Pacific Science Center is an independent science center in Seattle with a mission to ignite curiosity and fuel a passion for discovery, experimentation, and critical thinking. Pacific Science Center serves more than 1 million visitors each year. It is located next to the Seattle Center and conducts programs at the Mercer Slough Environmental Education Center in Bellevue, Washington, and in communities and classrooms across the state of Washington.
Pacific Science Center also offers year-round youth, teen, family and adult programs, including summer camps in various Puget Sound locations, science-themed 21+ events and research weekends.
Pacific Science Center's outreach program, Science On Wheels, has a fleet of vans that bring hands-on science education to schools throughout the Pacific Northwest.
The center's original buildings were the United States Science Pavilion designed by Minoru Yamasaki for the 1962 World’s Fair in Seattle. The World's Fair was set up into 5 major themed areas: the World of Science and the Worlds of Art, Entertainment, Commerce and Industry, and Tomorrow Located at the southernmost end of the fairgrounds and west of the Space Needle, the World of Science was located under the arches, an easily identifiable landmark of the Pacific Science Center.
The fountains located at the entrance of the center appeared in the movie It Happened at the World's Fair with Elvis Presley. After the World's Fair closed, the U.S. Science Pavilion was re-opened as Pacific Science Center. The land and buildings were leased for $1.00 a year by the City of Seattle until 2004 when the title deed was signed over and the Pacific Science Center Foundation officially took ownership.

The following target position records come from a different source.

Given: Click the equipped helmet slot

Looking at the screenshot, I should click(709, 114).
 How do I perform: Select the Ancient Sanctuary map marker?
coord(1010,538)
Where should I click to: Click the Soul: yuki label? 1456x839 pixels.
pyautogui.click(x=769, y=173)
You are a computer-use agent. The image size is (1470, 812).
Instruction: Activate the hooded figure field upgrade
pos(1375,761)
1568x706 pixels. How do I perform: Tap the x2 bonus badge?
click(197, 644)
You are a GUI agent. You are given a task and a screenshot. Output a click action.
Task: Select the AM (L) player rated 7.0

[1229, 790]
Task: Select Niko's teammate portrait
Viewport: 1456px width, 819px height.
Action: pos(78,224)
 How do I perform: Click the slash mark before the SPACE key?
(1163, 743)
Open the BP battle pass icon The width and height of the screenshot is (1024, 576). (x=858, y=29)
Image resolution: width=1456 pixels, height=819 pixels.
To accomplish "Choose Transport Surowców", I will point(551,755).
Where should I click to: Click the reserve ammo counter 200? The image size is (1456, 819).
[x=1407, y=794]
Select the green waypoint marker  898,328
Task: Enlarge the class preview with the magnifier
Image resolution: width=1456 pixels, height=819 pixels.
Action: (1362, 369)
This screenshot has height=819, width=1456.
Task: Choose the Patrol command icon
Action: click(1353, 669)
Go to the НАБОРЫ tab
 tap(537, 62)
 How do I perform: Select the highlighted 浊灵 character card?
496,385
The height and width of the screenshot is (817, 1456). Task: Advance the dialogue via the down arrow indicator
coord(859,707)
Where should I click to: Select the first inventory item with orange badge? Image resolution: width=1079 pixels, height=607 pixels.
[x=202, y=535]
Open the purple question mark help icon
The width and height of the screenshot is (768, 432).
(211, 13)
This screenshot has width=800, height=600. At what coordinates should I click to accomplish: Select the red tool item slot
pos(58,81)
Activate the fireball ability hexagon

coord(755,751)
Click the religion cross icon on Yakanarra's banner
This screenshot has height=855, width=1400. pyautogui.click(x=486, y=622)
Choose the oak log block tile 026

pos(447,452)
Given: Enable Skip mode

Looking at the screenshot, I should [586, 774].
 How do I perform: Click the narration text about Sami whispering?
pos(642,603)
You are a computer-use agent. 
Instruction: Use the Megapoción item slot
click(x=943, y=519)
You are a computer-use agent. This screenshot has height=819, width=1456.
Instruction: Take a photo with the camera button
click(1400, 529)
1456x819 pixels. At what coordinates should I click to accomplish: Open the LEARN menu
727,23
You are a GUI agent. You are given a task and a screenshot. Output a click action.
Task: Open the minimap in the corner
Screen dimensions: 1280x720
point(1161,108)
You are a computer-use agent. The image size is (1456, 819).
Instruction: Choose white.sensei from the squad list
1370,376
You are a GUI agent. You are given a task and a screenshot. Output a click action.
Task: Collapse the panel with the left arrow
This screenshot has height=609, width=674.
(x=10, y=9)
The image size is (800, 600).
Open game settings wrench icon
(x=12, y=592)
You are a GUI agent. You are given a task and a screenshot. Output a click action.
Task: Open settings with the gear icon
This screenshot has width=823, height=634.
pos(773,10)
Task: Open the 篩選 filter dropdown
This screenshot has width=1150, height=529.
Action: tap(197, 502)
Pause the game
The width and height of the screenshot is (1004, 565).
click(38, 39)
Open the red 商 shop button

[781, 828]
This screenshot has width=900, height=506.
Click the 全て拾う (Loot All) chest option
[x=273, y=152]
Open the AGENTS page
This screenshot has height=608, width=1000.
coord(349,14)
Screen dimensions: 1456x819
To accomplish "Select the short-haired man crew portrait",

Current exhibits remaining from the World's Fair are the Lens and Mirror Machine and a suspended model of the Earth's moon.
The Pacific Science Center complex was designed by Minoru Yamasaki who would be known later as the architect of the World Trade Center in New York City. The walls of each building, composed of many pre-cast concrete slabs, form an arch motif used by Yamasaki in a number of other buildings he has designed.
In 2013, Pacific Science Center put out a call for public art that demonstrated the use of solar energy. The resulting installation was designed by Seattle artist Dan Corson and involves five 33 ft tall sculptures of flowers, inspired by the Australian firewheel tree. The work is titled Sonic Bloom and generates electricity using solar panels mounted in the flower heads. The flowers hum when people approach them and light up at night.
Today Pacific Science Center is composed of eight buildings, including two IMAX theaters (one of only a few places in the world with more than one IMAX theater). The center also has one of the world's largest Laser Dome theaters, a tropical butterfly house, a planetarium, and hundreds of hands-on science exhibits.